Greg Laswell returns with LANDLINE, a stunning and sonically dense collection of new songs. The album also features collaborations with a number of Greg’s female indie-pop contemporaries including Sia, Ingrid Michaelson, Elizabeth Ziman (of Elizabeth and the Catapult), and Sara Bareilles (on the album’s lead single, “Come Back Down”).
Almost 2 years ago to the day, I drove a moving truck cross-country from Los Angeles. I had been on I-40 for a day when I looked at my phone to see my mom calling. I realized I had forgotten to tell my parents I was moving to New York - and I am close with my family. Fact is, I hadn’t really told anyone. I had lived in southern California my whole life, and quite loudly those last few years. Leaving with any sound at all hadn’t crossed my mind. I realize that frames me as quite the mystery - I’m really not. And I wasn’t running, I had done that extremely well years before. I wasn’t angry or disillusioned, those tricks never completely caught on with me. It wasn’t conniving or vindictive, purposely curt or desperate. It really wasn’t anything that might be associated with such an exit. It was just a quiet and gentle finish to something that had run its course.
I also love moving. So there’s that. Perhaps the most tangible proof is that my “home recording studio” never ends up staying in my home once it’s time to make a record. It’s not a 48 channel API console or anything, but it still takes two days to uproot. Last time around (for my “Covers” EP and full-length album, “Take a Bow”), it was off to a cabin in Mountainaire just neighboring Flagstaff, AZ. This time I set sail for an old church-turned-house that belongs to my wife’s parents in a small lobstering town in down-east Maine. I’m well aware of how ridiculously eccentric that may sound. And admittedly, if I hear something like that from another artist, well, I’m usually nauseated by it. But, there is something about the laboriousness of packing up and driving somewhere remote that helps center my otherwise anxious and distracted existence.

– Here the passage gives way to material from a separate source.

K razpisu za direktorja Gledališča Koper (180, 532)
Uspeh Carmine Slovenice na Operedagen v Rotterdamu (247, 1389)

So there I was, in a town that has fewer year-round residents than were at Disneyland today. I had my normal studio-dog Shep Proudfoot to keep me company and the faint chime from a fog horn every 15 seconds (a sound that peeks through a few of the slower songs if you’re listening on headphones). I had little-to-no cellphone reception, which gave way to naming the record after its title track: Landline. Plus, it was a better title than Greg Laswell: Fog Horn. I taped two index cards just under my computer screen; one read, “Add now, take away later,” which kept me working quickly, and “Who cares?” If the answer to that question is “no one,” the song usually gets the boot. I managed to finish 80% of the record in just under three weeks, which was a welcomed change since I had struggled for almost a year about where to take this, now my fourth, full-length record. I had a reboot of sorts in my personal life towards the end of my last record and I struggled to find the songs that went along with it. Writing songs when you aren’t heartbroken or self-destructive requires a little more work.